▶ [Te doen] Hernoem in alle vermeldingen hieronder "Learn more" naar "Read more" en neem de rest ongewijzigd over.

▶ [Oefenmateriaal]

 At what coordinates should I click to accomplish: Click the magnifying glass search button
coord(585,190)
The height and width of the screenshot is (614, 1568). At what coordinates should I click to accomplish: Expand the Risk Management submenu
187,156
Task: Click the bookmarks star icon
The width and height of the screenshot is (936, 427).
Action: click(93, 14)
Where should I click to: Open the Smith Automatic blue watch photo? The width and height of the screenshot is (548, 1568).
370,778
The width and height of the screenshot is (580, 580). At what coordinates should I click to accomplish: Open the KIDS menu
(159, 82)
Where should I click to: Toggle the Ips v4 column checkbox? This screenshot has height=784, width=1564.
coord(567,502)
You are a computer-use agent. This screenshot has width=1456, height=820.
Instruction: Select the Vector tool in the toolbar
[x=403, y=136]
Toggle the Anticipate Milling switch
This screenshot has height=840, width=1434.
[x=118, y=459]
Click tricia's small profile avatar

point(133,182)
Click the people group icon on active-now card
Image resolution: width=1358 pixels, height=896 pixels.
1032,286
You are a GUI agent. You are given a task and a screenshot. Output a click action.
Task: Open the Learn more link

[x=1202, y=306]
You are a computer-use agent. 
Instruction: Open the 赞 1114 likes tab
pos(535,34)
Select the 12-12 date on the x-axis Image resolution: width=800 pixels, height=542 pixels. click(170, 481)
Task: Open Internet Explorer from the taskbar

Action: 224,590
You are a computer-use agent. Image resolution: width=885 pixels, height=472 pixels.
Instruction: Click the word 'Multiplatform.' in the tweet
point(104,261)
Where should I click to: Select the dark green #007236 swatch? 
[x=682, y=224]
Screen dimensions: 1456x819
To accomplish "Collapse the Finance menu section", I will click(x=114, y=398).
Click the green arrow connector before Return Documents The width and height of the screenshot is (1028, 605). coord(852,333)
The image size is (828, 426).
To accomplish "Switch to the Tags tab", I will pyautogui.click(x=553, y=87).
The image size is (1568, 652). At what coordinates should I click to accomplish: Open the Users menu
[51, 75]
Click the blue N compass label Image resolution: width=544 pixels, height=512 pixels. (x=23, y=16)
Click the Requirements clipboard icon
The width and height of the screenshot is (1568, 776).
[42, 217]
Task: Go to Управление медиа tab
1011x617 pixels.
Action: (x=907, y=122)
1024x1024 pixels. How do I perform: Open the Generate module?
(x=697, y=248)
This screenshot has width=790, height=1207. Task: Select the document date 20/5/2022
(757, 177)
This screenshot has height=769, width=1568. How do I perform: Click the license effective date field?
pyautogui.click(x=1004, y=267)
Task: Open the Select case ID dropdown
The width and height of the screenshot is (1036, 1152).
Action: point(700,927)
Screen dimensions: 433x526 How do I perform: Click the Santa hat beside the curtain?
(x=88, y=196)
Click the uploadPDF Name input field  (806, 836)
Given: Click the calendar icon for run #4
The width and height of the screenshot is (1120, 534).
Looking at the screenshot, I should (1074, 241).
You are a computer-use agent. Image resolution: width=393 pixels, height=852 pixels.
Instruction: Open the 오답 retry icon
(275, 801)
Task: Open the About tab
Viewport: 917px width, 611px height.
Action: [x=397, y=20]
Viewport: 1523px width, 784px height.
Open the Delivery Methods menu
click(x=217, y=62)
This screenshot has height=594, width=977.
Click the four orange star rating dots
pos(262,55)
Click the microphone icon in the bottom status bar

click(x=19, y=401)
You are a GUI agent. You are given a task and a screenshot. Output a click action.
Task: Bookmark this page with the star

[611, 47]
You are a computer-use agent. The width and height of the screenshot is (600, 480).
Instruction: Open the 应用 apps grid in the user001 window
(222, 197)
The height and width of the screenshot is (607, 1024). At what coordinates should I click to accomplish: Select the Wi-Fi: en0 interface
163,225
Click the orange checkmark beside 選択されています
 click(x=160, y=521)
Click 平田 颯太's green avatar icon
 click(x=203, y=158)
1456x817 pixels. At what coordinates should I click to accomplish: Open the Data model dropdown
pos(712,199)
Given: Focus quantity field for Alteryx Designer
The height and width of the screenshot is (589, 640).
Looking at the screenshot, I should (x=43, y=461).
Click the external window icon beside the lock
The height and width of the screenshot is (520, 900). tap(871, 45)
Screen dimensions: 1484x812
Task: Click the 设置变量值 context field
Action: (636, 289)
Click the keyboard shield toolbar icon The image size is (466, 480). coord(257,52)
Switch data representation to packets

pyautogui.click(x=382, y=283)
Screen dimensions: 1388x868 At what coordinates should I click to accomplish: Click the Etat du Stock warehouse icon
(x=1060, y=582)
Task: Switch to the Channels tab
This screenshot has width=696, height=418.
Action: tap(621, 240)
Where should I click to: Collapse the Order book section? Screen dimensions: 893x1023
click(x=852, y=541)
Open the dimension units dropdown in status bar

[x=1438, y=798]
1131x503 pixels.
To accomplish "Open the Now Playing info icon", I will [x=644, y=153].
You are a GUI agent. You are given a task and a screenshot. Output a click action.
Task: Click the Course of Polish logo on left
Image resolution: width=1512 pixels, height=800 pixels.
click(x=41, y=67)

▶ [Antwoord]
 At what coordinates should I click to accomplish: Click the magnifying glass search button
coord(585,190)
The height and width of the screenshot is (614, 1568). At what coordinates should I click to accomplish: Expand the Risk Management submenu
187,156
Task: Click the bookmarks star icon
The width and height of the screenshot is (936, 427).
Action: click(93, 14)
Where should I click to: Open the Smith Automatic blue watch photo? The width and height of the screenshot is (548, 1568).
370,778
The width and height of the screenshot is (580, 580). At what coordinates should I click to accomplish: Open the KIDS menu
(159, 82)
Where should I click to: Toggle the Ips v4 column checkbox? This screenshot has height=784, width=1564.
coord(567,502)
You are a computer-use agent. This screenshot has width=1456, height=820.
Instruction: Select the Vector tool in the toolbar
[x=403, y=136]
Toggle the Anticipate Milling switch
This screenshot has height=840, width=1434.
[x=118, y=459]
Click tricia's small profile avatar

point(133,182)
Click the people group icon on active-now card
Image resolution: width=1358 pixels, height=896 pixels.
1032,286
You are a GUI agent. You are given a task and a screenshot. Output a click action.
Task: Open the Read more link

[x=1202, y=306]
You are a computer-use agent. 
Instruction: Open the 赞 1114 likes tab
pos(535,34)
Select the 12-12 date on the x-axis Image resolution: width=800 pixels, height=542 pixels. click(170, 481)
Task: Open Internet Explorer from the taskbar

Action: 224,590
You are a computer-use agent. Image resolution: width=885 pixels, height=472 pixels.
Instruction: Click the word 'Multiplatform.' in the tweet
point(104,261)
Where should I click to: Select the dark green #007236 swatch? 
[x=682, y=224]
Screen dimensions: 1456x819
To accomplish "Collapse the Finance menu section", I will click(x=114, y=398).
Click the green arrow connector before Return Documents The width and height of the screenshot is (1028, 605). coord(852,333)
The image size is (828, 426).
To accomplish "Switch to the Tags tab", I will pyautogui.click(x=553, y=87).
The image size is (1568, 652). At what coordinates should I click to accomplish: Open the Users menu
[51, 75]
Click the blue N compass label Image resolution: width=544 pixels, height=512 pixels. (x=23, y=16)
Click the Requirements clipboard icon
The width and height of the screenshot is (1568, 776).
[42, 217]
Task: Go to Управление медиа tab
1011x617 pixels.
Action: (x=907, y=122)
1024x1024 pixels. How do I perform: Open the Generate module?
(x=697, y=248)
This screenshot has width=790, height=1207. Task: Select the document date 20/5/2022
(757, 177)
This screenshot has height=769, width=1568. How do I perform: Click the license effective date field?
pyautogui.click(x=1004, y=267)
Task: Open the Select case ID dropdown
The width and height of the screenshot is (1036, 1152).
Action: point(700,927)
Screen dimensions: 433x526 How do I perform: Click the Santa hat beside the curtain?
(x=88, y=196)
Click the uploadPDF Name input field  (806, 836)
Given: Click the calendar icon for run #4
The width and height of the screenshot is (1120, 534).
Looking at the screenshot, I should (1074, 241).
You are a computer-use agent. Image resolution: width=393 pixels, height=852 pixels.
Instruction: Open the 오답 retry icon
(275, 801)
Task: Open the About tab
Viewport: 917px width, 611px height.
Action: [x=397, y=20]
Viewport: 1523px width, 784px height.
Open the Delivery Methods menu
click(x=217, y=62)
This screenshot has height=594, width=977.
Click the four orange star rating dots
pos(262,55)
Click the microphone icon in the bottom status bar

click(x=19, y=401)
You are a GUI agent. You are given a task and a screenshot. Output a click action.
Task: Bookmark this page with the star

[611, 47]
You are a computer-use agent. The width and height of the screenshot is (600, 480).
Instruction: Open the 应用 apps grid in the user001 window
(222, 197)
The height and width of the screenshot is (607, 1024). At what coordinates should I click to accomplish: Select the Wi-Fi: en0 interface
163,225
Click the orange checkmark beside 選択されています
 click(x=160, y=521)
Click 平田 颯太's green avatar icon
 click(x=203, y=158)
1456x817 pixels. At what coordinates should I click to accomplish: Open the Data model dropdown
pos(712,199)
Given: Focus quantity field for Alteryx Designer
The height and width of the screenshot is (589, 640).
Looking at the screenshot, I should (x=43, y=461).
Click the external window icon beside the lock
The height and width of the screenshot is (520, 900). tap(871, 45)
Screen dimensions: 1484x812
Task: Click the 设置变量值 context field
Action: (636, 289)
Click the keyboard shield toolbar icon The image size is (466, 480). coord(257,52)
Switch data representation to packets

pyautogui.click(x=382, y=283)
Screen dimensions: 1388x868 At what coordinates should I click to accomplish: Click the Etat du Stock warehouse icon
(x=1060, y=582)
Task: Switch to the Channels tab
This screenshot has width=696, height=418.
Action: tap(621, 240)
Where should I click to: Collapse the Order book section? Screen dimensions: 893x1023
click(x=852, y=541)
Open the dimension units dropdown in status bar

[x=1438, y=798]
1131x503 pixels.
To accomplish "Open the Now Playing info icon", I will [x=644, y=153].
You are a GUI agent. You are given a task and a screenshot. Output a click action.
Task: Click the Course of Polish logo on left
Image resolution: width=1512 pixels, height=800 pixels.
click(x=41, y=67)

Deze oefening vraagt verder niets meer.